During her career, Hayward was nominated for a total of five Academy Awards – she finally won in the late 1950s for I Want to Live! (1958), the true-life tale of a 32-year-old woman condemned to the gas chamber for a crime that she may not have committed.
These two gifted performers were barely starting out on the big screen when they met in Young and Willing in 1943. It was based on a play called Out of the Frying Pan that opened on Broadway in 1941 and played for 104 performances. (The play starred Barbara Bel Geddes and featured two actresses that would reprise their roles in the film – the hilarious Mabel Paige and the helium-voiced Florence MacMichael.) The story focuses on six young would-be actors and actresses who all live together in a New York apartment as they try valiantly to get their careers off the ground.
The group consists of Dottie Coburn (Martha O’Driscoll), a spacey blonde from Hoopsville, Illinois, whose clueless father is footing the bill for the apartment; Norman Reese (Holden), the object of Dottie’s barely-concealed affection; George Bodell (Eddie Bracken), who is the walking embodiment of the Stanislavsky method of acting; Kate Benson (Hayward), the most outspoken member of the group and the “healthiest girl in Creed County”; and Kate’s sweet-as-sugar sister, Marge (Barbara Britton), who’s secretly married to Tony Dennison (James Brown). A variety of screwball circumstances impact the sextet as they pin their career hopes on the arrival of producer Arthur Kenny (Robert Benchley) – including constantly trying to dodge their dotty, rent-seeking landlady, and hide their co-ed living arrangement from Dottie’s gossipy hometown visitor – but everything turns out all right at the end.

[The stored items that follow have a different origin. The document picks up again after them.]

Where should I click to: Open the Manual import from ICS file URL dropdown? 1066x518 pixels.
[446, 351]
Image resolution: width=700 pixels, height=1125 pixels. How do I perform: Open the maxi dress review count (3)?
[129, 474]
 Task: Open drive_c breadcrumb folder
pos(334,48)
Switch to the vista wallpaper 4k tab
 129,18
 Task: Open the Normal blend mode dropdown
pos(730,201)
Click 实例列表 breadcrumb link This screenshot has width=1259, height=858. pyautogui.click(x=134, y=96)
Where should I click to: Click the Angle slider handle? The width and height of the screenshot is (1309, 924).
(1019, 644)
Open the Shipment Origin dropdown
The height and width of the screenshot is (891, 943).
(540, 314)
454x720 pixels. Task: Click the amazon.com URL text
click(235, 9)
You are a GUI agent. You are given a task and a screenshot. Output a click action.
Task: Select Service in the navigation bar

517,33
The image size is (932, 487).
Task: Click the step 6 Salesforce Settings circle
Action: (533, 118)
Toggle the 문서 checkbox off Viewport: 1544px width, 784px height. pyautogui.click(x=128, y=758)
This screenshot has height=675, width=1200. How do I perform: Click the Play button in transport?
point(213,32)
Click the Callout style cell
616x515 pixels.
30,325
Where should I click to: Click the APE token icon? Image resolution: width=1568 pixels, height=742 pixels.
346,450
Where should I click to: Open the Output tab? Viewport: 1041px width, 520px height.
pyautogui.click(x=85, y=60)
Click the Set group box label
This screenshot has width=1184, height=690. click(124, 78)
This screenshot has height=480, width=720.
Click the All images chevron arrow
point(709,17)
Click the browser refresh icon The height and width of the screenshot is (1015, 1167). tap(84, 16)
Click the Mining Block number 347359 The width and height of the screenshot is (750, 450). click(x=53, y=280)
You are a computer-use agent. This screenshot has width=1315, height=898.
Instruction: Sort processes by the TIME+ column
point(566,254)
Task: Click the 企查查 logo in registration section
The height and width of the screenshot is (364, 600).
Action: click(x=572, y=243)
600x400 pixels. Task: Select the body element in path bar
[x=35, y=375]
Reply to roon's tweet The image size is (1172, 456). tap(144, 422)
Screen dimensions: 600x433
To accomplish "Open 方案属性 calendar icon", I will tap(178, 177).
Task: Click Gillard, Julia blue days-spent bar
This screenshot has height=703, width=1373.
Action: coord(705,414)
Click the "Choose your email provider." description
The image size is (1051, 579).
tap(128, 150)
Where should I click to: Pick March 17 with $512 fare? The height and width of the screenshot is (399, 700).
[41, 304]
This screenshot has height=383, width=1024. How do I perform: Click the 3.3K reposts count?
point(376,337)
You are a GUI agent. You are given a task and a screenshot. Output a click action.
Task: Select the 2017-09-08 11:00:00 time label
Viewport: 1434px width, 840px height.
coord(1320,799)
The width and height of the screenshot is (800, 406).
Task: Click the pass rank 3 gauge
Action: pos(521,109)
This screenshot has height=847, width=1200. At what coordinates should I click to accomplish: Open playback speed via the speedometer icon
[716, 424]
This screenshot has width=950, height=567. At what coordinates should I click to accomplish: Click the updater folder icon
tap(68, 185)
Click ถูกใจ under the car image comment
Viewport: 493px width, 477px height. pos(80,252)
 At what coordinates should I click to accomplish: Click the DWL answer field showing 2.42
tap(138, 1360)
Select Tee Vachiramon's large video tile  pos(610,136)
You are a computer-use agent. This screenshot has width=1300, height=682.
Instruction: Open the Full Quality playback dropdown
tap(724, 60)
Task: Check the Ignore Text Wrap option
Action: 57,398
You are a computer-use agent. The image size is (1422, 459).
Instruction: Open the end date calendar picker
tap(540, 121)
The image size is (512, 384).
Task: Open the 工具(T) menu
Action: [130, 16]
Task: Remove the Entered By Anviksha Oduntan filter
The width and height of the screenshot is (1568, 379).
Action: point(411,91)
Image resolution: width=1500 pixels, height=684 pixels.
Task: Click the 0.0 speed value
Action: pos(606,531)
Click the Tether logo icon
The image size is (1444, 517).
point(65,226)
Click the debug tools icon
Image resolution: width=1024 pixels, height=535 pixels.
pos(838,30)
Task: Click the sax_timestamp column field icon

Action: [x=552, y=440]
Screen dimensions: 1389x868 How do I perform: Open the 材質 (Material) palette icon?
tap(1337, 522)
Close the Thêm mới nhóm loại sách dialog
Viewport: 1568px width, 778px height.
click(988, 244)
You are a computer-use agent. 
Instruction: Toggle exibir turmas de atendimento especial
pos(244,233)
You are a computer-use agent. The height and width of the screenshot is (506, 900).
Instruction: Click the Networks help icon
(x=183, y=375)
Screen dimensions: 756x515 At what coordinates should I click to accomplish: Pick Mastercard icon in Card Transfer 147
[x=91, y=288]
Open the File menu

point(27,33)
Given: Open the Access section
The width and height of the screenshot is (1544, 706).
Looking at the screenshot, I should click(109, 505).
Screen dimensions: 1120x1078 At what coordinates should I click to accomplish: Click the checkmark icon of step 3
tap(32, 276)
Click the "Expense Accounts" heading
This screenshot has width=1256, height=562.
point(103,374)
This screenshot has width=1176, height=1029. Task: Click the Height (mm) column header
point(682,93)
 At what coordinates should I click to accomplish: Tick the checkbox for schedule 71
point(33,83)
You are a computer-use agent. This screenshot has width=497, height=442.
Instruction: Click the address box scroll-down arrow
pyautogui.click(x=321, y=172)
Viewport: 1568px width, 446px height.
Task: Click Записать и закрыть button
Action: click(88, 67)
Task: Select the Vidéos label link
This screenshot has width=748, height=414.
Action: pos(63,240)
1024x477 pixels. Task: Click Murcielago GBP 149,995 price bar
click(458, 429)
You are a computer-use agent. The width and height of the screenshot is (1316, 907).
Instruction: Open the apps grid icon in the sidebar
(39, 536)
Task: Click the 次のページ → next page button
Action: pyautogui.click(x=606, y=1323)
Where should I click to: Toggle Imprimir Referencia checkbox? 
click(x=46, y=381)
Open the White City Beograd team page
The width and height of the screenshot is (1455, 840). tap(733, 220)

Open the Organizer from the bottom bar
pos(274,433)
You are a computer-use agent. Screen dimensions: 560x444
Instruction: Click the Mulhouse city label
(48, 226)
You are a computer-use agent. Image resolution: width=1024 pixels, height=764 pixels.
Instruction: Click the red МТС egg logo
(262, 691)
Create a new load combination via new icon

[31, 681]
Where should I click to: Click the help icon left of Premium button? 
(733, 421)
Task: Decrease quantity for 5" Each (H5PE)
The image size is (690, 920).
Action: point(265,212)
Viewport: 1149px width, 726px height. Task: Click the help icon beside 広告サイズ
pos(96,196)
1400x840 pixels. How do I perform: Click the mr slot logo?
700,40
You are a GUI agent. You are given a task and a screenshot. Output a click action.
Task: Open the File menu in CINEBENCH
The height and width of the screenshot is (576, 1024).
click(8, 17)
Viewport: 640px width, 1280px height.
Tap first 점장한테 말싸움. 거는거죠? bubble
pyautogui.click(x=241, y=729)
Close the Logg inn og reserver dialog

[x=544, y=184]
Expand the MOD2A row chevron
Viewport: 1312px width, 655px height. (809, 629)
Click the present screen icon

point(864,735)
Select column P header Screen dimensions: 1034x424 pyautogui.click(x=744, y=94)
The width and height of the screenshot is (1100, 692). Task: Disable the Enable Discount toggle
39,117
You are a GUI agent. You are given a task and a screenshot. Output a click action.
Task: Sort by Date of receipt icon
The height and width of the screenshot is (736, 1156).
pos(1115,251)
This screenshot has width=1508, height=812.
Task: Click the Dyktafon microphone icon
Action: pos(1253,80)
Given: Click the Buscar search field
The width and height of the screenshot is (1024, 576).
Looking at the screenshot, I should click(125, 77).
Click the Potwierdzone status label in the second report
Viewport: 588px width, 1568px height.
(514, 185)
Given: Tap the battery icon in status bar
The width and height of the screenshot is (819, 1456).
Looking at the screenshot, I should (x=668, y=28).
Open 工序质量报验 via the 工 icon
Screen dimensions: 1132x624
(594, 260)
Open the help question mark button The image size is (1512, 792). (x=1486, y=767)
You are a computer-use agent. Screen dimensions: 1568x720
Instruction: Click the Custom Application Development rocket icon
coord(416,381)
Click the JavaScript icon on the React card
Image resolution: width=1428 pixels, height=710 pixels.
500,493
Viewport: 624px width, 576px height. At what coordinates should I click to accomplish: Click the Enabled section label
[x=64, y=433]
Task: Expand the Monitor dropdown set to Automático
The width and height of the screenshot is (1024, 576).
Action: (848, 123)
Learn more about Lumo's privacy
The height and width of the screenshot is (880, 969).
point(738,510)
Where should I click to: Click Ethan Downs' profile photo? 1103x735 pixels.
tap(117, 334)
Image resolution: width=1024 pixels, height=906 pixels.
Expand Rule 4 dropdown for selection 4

This is one of those films that I like to watch whenever I feel like smiling – it’s just a joy. It’s no epic, goodness knows, but it’s so much fun! Even the performers look like they’re having a ball – I can imagine them having to repeatedly halt filming because they kept cracking up. In addition to the wacky circumstances in which the characters find themselves, the film’s dialogue is a positive hoot. I don’t know if the true hilarity of the lines can come through by typing them here, but here’s just one example, when Mr. Kenny arrives at his secret getaway apartment and encounters the building’s scatterbrained landlady, Mrs. Garnet (Mabel Paige).
Mr. Kenny: Listen my birdbrained beauty, you’re not to tell anybody that I’m here tonight, do you understand?
Mrs. Garnet: Why, it’s Mr. Kenny! Isn’t it?
Mr. Kenny: Shhhh. When I’m here, I’m strictly incognito. Please remember that.
Mrs. Garnet: You’re what, Mr. Kenny?
Mr. Kenny: Incognito.
Mrs. Garnet: This is a respectable house, Mr. Kenny. I’ll have you remember that. Don’t think you can come here and do as you please, you know.
Mr. Kenny (shaking his head): You’d think after 15 years of conversation with you that I’d have learned better, wouldn’t you?
Mrs. Garnet: Yes! You really would!
(You just have to hear Mabel Paige’s delivery – she’s a positive scream!)
I taped my copy of Young and Willing more than 25 years ago, off of an episode of “Insomniac Theater” on a local Chicago TV station – it’s not on DVD, but I’ll bet you can find it online if you look for it. It’s certainly worth a try.
You only owe it to yourself. (Not to mention William Beedle and Edythe Marrener.)